This is a Really Real Trauma post.
I had more dreams about my dad last night.
I’m doing some serious processing around his death, how he died, how he lived, etc.
In these dreams he was actually human.
Like, he actually admitted he was fallible.
He admitted that he had fears.
He made a mistake in the dream, and my whole body tensed.
I was waiting for the explosion.
I was waiting for him to find some reason to blame it on me.
But he didn’t.
He laughed it off and said it was a silly mistake.
We’d just start over.
That night he had gone to bed without taking care of his hair.
I have no idea what that means, really,
but he woke up with a head full of frizzy hair that was standing on its end.
He said he’d have to shave it to fix it.
I told him I had shampoo that would help make it curly again.
He said “The only thing more fearful than shaving my head, is using weird shampoo.”
My dad used the same soap and shampoo for as long as I can remember.
When his old style herbal essence (in the green bottle) was being phased out, he bought a case of it, and was very grumpy about switching to their new product.
He used Zest, but only until the bars were half used. Then they ended up somewhere in a drawer to be used in the shower, or something.
Maybe just to fill up drawers, they were everywhere in his house.
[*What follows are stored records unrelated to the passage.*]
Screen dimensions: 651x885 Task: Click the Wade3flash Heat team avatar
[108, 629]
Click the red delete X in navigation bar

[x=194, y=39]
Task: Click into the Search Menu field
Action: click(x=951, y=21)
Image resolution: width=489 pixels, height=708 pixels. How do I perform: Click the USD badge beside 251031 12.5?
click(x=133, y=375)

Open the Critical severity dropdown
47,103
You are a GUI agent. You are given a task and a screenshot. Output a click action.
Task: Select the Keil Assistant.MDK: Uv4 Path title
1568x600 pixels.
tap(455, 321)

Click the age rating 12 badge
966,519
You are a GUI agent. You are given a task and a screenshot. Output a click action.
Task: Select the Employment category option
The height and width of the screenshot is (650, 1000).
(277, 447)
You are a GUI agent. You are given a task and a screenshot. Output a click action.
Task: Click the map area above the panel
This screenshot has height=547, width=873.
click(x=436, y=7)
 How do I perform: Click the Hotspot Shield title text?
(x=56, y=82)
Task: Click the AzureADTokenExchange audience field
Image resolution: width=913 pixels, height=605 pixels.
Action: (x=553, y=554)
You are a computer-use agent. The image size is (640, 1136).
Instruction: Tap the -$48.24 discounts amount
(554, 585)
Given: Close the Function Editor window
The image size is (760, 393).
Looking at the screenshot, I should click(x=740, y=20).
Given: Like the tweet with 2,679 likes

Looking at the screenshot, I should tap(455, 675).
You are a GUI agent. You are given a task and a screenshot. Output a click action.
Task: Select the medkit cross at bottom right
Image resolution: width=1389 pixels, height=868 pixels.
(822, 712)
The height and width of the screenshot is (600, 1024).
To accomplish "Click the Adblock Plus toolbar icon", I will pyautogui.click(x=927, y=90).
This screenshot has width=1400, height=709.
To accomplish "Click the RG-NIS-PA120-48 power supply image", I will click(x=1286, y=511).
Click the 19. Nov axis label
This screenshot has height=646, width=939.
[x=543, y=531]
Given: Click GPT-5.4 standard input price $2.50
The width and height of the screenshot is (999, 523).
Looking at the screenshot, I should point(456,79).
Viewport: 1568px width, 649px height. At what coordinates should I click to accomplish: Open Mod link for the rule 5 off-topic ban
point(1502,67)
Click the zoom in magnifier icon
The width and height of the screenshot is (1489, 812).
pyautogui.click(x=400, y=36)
When someone around me gets hurt, I laugh.
Not because I’m being an asshole,
not because I think it’s funny,
but because I’m anxious.
It’s a nervous laugh.
I’m waiting for the explosion.
I’m waiting for the yelling and the screaming.
I’m waiting for it to be somehow blamed on me.
He was such an abusive asshole.
And he never realized it.
He treated everyone around him like shit, to the point that I know I’m having a dream because he’s acting human.
Instead of acting like a monster.
But monsters are fictional.
And he was really, really, real.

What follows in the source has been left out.